Thursday, March 27, 2014

Gentlemen Prefer Blondes

Gentlemen Prefer Blondes
August 1953
Fox
Comedy, Musical, Romance
DVD
A-

A sometimes giddy, always fun, musical that has little to do with the book it's based on (it's probably more like the intervening stageplay), and improves on it in every respect.  (My review of Loos's novel is here http://rereadingeverybookiown.blogspot.com/2012/04/gentlemen-prefer-blondes.html)  The movie is chockful of people who'd done other movies (see below), but basically I watch it for the two leads, smart-when-she-wants-to-be Lorelei played by Marilyn Monroe and cynical-but-romantic Dorothy played by Jane Russell.  They both look gorgeous in Technicolor, but they're also screamingly hilarious.  And it's hard for me to think of another musical with such a great soundtrack.  My favorite number is "Ain't There Anyone Here for Love?", where Russell sings of her sexual frustration to a bunch of Code-teasing possibly gay athletes.  She also becomes one of the first Marilyn impersonators when she does a burlesque (in a double sense) of "Diamonds Are a Girl's Best Friend."  Marilyn's own version is fabulous, although the set there does contain a very BDSM chandelier.  (It's the most twisted thing I've seen done to chorus girls since Flying Down to Rio.

Charles Coburn comes across as more harmless-seeming but more actually more dangerous (in the sense of getting the girls in trouble with the law) than his dirty old man character in Monkey Business, while seven-year-old George Winslow has much better lines as Henry Spofford III than he did as one of the kids in MB.  Tommy Noonan (he fitting what Marilyn's Sugar would say about men with glasses in Some Like It Hot) and Elliott Reid are OK as the romantic interests, but it's really a girl-buddy movie (a sismance?), with Russell and Monroe loyal, if bickering, friends throughout.
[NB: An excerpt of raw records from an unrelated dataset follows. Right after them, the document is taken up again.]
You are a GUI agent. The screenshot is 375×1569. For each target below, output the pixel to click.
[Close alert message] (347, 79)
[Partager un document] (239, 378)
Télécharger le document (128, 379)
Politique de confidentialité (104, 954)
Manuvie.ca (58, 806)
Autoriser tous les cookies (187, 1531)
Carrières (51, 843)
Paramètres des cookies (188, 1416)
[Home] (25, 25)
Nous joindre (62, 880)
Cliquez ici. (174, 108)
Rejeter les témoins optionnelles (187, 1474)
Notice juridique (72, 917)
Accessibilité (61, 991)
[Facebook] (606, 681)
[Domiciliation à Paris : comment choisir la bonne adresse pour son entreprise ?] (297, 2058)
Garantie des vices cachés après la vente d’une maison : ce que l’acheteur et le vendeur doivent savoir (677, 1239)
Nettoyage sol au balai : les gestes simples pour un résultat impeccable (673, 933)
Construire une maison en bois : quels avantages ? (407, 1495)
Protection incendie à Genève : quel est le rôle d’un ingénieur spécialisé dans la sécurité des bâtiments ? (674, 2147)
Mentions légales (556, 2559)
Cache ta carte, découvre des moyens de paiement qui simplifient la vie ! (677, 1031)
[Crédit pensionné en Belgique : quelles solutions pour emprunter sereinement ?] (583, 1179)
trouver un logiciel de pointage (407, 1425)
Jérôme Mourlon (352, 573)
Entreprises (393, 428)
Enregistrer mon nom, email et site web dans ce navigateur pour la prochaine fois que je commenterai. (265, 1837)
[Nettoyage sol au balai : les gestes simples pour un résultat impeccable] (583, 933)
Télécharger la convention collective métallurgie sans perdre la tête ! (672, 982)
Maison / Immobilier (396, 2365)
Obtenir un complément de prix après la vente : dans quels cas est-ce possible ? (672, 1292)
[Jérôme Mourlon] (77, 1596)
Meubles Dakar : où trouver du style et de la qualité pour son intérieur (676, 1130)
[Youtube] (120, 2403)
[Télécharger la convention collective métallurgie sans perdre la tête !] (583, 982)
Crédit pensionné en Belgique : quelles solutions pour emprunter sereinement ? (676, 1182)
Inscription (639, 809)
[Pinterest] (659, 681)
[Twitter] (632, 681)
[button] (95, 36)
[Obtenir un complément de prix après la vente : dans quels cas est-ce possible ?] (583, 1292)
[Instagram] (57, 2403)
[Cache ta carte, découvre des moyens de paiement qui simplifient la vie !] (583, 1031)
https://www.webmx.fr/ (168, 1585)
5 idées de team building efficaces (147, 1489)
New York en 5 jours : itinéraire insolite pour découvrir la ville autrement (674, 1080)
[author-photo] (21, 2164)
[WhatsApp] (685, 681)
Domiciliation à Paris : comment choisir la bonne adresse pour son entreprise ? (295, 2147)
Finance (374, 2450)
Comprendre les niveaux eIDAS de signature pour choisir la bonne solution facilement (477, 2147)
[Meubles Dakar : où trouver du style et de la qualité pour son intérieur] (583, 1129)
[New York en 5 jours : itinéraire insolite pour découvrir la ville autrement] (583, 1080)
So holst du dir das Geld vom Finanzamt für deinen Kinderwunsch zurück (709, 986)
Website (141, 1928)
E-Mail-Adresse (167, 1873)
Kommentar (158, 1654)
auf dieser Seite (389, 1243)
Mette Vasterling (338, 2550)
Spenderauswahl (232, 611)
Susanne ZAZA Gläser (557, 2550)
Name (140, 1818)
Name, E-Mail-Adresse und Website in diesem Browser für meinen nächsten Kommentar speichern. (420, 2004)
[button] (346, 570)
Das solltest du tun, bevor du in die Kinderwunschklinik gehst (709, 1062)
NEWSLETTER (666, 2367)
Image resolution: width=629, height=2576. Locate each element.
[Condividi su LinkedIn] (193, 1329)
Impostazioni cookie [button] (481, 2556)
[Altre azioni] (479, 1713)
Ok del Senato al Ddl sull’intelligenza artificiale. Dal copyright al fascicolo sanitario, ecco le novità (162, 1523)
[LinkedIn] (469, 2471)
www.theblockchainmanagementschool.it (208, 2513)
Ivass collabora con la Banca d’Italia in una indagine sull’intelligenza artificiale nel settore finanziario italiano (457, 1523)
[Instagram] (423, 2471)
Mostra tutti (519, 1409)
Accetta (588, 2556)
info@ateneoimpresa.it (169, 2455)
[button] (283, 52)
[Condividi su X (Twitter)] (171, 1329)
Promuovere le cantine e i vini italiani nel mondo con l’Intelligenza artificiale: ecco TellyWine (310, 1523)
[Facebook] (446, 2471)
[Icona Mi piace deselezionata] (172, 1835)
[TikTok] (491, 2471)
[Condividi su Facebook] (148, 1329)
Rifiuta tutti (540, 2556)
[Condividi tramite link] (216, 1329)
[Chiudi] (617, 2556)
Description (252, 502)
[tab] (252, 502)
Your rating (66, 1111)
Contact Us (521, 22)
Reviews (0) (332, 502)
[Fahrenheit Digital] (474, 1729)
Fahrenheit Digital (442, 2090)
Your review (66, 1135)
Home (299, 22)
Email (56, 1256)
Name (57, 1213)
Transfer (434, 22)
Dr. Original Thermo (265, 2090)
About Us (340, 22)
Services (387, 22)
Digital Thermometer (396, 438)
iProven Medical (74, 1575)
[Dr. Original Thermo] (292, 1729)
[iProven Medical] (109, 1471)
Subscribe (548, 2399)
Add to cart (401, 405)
Rolfe Sedan was in The Story of Vernon and Irene Castle.  George Dee, Arthur Dulac, and Leo Mostovoy appeared in Casablanca.  Steven Geray was in All About Eve.  Harry Carey, Jr., Henri Letondal, Ray Montgomery, Roger Moore (still not that Roger Moore), and Robert Nichols were in Hawks's Monkey Business.  Ed Fury played a muscleman in Abbott and Costello Go to Mars as well.  Jack Chefe and Alphonse Martell were in Ma and Pa Kettle on Vacation.  Jean De Briac was in both Casablanca and MaPK on Vacation.  A. Cameron Grant was in Singin' in the Rain.  Herman Boden, Joan Collenette, Jack Dodds, Colin Kenny, Matt Mattox, Frank Radcliffe, Jack Regas, Roberta Stevenson, and Marc Wilder were all in The Band Wagon.  Judy Landon and Shirley Lopez were in both.

Aladdin (no, not that Aladdin), George Chakiris, Stanley Hall, Alvy Moore, and Charles Tannen would be in There's No Business Like Show Business with Marilyn.